═══ Data to examine

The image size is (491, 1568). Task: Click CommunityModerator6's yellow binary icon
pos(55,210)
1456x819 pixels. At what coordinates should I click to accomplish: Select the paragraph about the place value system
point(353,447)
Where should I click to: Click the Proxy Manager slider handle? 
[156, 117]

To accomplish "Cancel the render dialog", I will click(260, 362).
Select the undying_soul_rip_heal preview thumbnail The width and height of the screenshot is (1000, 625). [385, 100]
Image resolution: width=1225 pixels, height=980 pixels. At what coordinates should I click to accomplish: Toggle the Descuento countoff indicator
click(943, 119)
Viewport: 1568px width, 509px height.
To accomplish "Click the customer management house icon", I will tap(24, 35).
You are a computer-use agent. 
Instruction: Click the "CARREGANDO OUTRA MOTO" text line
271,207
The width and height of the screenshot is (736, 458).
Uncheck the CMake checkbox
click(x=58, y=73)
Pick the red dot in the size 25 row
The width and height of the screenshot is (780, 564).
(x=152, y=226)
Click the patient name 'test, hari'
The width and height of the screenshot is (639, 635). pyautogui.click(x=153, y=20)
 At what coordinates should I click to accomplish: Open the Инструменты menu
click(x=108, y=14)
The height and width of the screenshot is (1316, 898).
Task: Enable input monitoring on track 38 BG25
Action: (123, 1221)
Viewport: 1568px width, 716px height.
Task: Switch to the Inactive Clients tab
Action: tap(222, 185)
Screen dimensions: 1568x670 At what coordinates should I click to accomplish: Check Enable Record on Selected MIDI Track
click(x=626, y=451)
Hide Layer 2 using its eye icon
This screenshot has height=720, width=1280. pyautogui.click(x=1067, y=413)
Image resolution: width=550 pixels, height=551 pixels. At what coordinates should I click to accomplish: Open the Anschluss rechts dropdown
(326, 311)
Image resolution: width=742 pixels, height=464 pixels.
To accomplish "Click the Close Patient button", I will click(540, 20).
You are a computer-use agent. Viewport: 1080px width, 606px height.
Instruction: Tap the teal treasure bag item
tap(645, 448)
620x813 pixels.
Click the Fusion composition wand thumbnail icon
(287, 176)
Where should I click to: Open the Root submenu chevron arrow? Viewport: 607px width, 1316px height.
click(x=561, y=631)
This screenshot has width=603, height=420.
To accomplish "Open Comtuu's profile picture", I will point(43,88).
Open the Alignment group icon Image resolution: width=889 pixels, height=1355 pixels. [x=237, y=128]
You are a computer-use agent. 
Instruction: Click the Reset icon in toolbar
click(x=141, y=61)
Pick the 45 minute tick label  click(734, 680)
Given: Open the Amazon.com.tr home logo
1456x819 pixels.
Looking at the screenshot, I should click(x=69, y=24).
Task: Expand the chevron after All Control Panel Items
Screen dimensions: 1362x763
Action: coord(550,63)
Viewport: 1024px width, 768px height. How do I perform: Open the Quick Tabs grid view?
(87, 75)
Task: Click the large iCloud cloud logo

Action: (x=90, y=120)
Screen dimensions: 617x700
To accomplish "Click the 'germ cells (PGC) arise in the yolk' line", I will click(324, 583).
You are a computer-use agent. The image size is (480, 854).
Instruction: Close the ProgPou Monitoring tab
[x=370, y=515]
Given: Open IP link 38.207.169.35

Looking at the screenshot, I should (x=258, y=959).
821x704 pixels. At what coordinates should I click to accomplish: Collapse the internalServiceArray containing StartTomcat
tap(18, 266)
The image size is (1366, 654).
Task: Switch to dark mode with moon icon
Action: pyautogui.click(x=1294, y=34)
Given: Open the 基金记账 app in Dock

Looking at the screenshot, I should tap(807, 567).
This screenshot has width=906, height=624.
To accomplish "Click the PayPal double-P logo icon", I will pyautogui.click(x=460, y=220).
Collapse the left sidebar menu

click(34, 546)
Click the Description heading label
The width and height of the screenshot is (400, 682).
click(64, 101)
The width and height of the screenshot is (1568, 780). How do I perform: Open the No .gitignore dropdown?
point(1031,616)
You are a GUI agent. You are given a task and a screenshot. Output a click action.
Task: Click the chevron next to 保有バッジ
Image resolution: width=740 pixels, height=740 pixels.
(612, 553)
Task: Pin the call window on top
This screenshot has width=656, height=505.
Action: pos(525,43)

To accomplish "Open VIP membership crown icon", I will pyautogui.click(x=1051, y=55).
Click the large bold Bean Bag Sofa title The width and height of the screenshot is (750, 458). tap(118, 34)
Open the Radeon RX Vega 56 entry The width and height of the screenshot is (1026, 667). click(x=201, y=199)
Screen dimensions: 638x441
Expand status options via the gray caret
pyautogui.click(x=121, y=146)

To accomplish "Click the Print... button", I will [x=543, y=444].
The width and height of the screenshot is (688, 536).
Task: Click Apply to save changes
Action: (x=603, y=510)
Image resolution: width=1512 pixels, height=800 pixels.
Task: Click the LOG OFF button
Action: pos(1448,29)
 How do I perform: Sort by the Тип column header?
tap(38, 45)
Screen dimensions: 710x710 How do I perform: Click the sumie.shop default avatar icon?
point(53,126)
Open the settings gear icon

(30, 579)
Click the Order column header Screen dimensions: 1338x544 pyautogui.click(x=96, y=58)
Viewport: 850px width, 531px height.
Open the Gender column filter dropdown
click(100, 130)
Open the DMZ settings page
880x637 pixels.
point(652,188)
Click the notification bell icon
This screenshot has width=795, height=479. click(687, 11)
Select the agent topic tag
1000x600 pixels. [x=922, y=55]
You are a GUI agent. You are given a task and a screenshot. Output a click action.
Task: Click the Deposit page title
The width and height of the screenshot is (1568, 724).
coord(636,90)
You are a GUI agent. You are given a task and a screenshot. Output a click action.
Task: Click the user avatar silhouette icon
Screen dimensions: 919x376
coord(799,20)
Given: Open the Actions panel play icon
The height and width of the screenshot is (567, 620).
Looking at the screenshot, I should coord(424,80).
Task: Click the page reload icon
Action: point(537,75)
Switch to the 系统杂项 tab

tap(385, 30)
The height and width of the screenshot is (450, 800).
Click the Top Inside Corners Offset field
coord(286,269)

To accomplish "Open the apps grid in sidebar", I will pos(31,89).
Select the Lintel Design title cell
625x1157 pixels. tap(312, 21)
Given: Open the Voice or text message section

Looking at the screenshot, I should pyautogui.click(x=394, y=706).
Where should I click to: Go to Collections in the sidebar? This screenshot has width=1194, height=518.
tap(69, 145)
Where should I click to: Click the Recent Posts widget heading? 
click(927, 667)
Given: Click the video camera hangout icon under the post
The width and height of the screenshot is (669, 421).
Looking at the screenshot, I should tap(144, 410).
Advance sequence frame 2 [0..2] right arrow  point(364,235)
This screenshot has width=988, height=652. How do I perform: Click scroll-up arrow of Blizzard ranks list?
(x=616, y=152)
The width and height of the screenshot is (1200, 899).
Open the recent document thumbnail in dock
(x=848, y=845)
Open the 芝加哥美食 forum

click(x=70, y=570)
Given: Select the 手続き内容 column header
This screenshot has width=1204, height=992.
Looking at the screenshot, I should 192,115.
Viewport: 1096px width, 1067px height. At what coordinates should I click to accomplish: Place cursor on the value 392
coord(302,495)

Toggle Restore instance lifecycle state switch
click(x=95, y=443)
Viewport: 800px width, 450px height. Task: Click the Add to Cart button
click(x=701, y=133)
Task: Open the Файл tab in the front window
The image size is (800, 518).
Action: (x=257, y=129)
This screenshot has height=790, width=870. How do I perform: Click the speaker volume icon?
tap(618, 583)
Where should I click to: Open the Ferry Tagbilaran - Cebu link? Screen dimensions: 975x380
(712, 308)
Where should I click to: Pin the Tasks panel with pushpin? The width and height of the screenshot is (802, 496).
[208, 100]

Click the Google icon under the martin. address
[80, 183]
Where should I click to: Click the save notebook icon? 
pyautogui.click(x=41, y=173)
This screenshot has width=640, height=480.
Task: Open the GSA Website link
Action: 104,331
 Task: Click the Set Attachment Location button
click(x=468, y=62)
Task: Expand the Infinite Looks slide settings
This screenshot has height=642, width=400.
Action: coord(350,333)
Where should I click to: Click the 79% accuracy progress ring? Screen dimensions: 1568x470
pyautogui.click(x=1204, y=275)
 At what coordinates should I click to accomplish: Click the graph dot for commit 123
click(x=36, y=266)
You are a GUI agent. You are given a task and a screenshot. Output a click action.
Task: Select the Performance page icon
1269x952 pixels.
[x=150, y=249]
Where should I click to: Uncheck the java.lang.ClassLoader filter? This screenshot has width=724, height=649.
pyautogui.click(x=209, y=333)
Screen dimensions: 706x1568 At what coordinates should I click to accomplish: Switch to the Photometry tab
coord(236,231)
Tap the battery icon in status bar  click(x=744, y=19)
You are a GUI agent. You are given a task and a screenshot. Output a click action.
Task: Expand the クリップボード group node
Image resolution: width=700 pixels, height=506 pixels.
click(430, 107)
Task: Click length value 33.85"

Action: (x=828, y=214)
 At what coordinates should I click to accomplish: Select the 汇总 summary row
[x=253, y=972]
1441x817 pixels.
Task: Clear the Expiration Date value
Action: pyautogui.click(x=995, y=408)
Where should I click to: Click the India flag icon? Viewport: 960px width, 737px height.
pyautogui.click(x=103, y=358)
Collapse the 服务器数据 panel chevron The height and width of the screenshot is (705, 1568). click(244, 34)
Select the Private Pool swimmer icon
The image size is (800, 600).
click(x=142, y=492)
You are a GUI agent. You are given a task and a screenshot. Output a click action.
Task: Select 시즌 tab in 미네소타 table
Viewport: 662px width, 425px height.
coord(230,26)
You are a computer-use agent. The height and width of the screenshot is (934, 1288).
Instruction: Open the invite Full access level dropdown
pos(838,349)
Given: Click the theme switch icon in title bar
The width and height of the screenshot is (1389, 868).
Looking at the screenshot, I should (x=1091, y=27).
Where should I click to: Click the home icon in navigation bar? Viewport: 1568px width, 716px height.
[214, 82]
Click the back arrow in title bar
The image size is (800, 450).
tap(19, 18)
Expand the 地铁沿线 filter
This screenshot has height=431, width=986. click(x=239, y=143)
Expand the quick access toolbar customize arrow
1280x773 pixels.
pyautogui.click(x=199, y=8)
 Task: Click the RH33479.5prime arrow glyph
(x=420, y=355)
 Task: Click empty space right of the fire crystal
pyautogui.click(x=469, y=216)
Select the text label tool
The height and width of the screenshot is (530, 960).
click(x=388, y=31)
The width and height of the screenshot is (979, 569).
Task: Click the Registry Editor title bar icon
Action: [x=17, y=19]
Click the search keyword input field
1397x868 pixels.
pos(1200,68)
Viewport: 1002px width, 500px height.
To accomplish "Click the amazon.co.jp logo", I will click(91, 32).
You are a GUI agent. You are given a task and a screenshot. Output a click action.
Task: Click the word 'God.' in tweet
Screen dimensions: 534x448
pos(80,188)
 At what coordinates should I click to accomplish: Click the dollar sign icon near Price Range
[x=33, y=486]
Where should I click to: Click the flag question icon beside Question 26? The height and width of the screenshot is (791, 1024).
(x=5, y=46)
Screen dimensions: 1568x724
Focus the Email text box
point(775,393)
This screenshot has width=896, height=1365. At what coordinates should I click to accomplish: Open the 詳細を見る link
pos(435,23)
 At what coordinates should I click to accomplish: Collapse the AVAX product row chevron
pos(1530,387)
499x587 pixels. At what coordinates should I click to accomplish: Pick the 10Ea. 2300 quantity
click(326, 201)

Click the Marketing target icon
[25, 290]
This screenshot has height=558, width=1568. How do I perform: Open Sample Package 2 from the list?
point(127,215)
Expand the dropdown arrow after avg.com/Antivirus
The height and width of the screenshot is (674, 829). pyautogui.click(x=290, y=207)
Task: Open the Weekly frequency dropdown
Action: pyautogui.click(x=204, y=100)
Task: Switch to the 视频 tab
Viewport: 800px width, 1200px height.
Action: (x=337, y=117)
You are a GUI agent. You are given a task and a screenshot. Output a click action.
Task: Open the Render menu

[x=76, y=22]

══════

Task instructions:
Please transcribe exactly the lines above from the line that has "Given: Click the theme" up to and including the line that has "Select the text label tool"; no other line belongs in the answer.

Written answer:
Given: Click the theme switch icon in title bar
The width and height of the screenshot is (1389, 868).
Looking at the screenshot, I should (x=1091, y=27).
Where should I click to: Click the home icon in navigation bar? Viewport: 1568px width, 716px height.
[214, 82]
Click the back arrow in title bar
The image size is (800, 450).
tap(19, 18)
Expand the 地铁沿线 filter
This screenshot has height=431, width=986. click(x=239, y=143)
Expand the quick access toolbar customize arrow
1280x773 pixels.
pyautogui.click(x=199, y=8)
 Task: Click the RH33479.5prime arrow glyph
(x=420, y=355)
 Task: Click empty space right of the fire crystal
pyautogui.click(x=469, y=216)
Select the text label tool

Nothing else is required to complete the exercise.